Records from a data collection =
# # # # #

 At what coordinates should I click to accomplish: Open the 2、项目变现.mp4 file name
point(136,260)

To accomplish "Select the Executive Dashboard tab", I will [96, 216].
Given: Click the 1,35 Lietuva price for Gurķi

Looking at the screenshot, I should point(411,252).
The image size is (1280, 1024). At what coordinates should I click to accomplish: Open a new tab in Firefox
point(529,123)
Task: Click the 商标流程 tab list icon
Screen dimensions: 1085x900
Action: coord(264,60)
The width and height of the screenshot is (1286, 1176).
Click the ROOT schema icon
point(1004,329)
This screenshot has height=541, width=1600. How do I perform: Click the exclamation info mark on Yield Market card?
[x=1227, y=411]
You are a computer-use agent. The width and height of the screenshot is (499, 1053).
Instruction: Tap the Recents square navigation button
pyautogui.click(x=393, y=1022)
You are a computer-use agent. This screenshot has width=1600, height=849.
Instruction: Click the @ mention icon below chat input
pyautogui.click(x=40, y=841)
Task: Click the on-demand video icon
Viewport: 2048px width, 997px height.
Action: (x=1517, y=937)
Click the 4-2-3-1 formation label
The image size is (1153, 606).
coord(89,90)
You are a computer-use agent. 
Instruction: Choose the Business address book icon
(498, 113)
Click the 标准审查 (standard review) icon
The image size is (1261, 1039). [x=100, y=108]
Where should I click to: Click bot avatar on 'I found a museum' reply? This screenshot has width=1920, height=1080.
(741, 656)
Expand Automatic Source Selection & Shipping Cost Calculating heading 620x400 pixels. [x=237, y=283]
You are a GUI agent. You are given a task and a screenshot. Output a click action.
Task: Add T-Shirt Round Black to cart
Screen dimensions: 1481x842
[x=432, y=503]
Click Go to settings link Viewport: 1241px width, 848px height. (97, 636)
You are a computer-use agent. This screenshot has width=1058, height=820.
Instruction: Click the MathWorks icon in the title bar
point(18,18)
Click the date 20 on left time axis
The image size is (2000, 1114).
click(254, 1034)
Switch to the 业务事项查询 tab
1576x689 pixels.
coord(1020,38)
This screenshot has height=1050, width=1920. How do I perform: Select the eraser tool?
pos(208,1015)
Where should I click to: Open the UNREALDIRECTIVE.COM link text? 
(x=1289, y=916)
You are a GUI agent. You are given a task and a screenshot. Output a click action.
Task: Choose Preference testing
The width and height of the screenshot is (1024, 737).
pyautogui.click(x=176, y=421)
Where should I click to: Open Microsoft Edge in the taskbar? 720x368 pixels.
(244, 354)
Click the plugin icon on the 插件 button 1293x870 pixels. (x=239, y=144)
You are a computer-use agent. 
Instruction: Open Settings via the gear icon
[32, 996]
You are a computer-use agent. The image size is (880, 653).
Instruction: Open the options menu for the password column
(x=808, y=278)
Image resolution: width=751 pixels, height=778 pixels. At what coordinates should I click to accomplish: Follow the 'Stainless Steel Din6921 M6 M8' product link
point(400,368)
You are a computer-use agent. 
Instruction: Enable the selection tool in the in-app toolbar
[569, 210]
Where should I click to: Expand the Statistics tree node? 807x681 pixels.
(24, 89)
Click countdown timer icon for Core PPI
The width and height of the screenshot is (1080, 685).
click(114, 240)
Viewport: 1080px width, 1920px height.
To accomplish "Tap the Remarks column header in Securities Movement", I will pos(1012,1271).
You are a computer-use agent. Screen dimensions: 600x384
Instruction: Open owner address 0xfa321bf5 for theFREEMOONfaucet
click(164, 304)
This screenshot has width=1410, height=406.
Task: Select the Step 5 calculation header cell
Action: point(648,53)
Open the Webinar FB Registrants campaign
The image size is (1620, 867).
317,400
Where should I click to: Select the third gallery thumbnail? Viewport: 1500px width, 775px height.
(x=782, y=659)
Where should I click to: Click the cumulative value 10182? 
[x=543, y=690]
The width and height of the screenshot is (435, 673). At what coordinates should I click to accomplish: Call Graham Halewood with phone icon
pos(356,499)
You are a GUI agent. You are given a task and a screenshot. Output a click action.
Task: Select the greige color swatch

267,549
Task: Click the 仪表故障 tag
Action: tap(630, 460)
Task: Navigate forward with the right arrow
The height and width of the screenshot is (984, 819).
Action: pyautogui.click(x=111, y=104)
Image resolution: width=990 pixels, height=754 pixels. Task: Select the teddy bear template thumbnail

# # # # #

The problem = Nothing but the lines with "will" should be returned, copied from the entries above.

Response area =
To accomplish "Select the Executive Dashboard tab", I will [96, 216].
To accomplish "Tap the Remarks column header in Securities Movement", I will pos(1012,1271).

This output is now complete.